(Element and text position data)
————————

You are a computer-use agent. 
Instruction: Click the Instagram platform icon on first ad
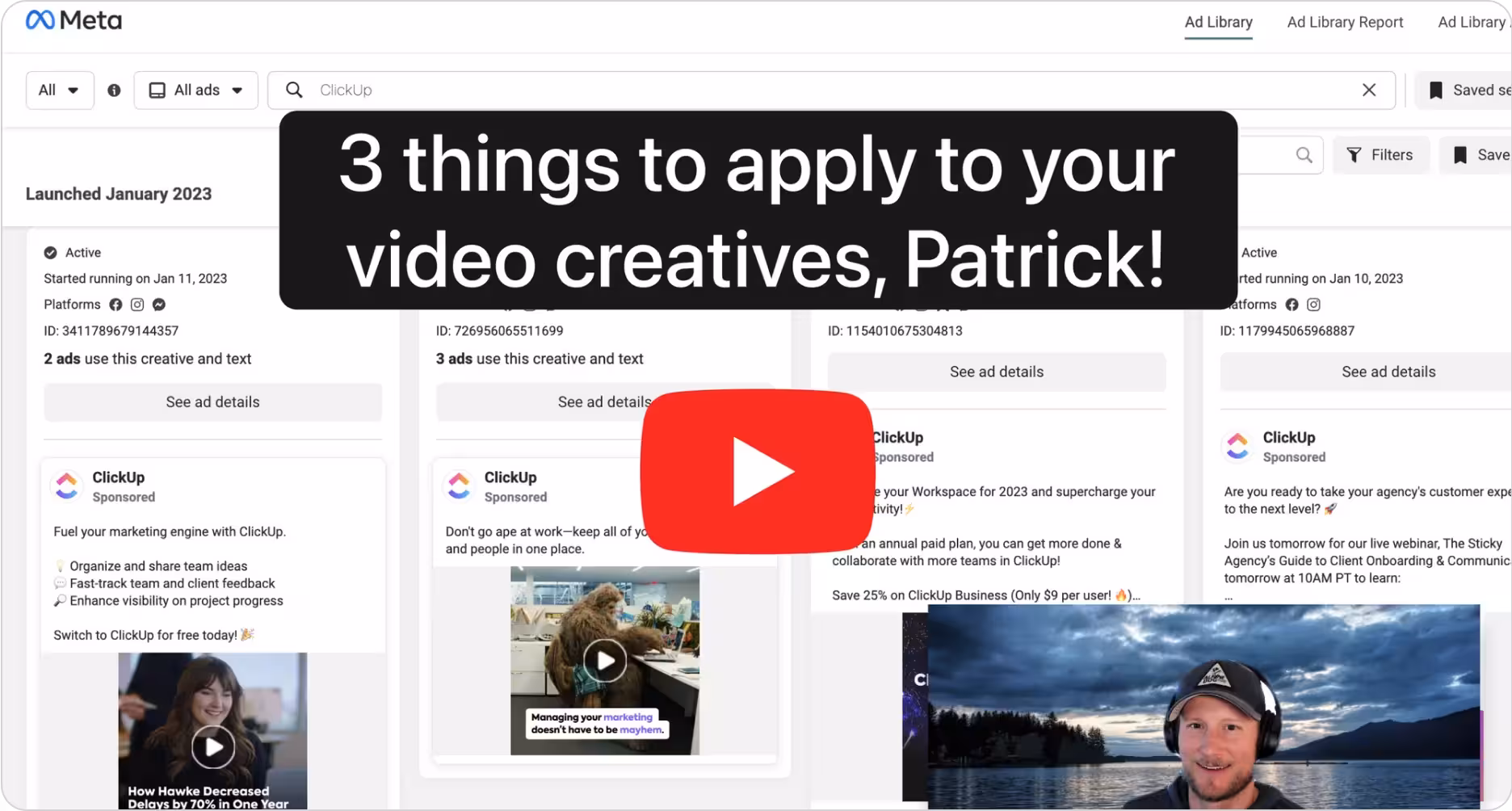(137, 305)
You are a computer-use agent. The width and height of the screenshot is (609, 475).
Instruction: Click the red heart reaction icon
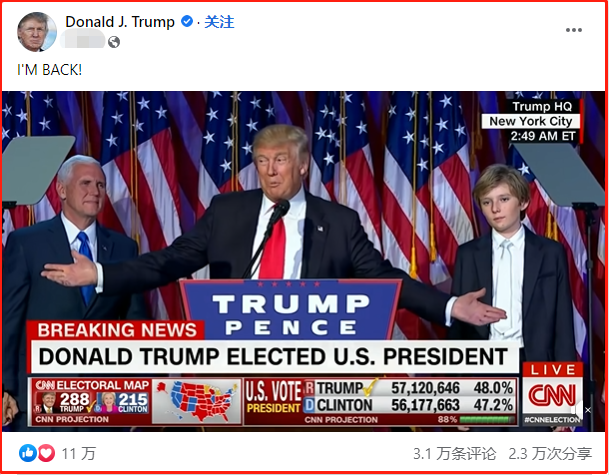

————————

Required work = Which lines of the records contain the word "agent"? Find them and copy each one in full.

Completed exercise =
You are a computer-use agent. 
You are a computer-use agent. The width and height of the screenshot is (609, 475).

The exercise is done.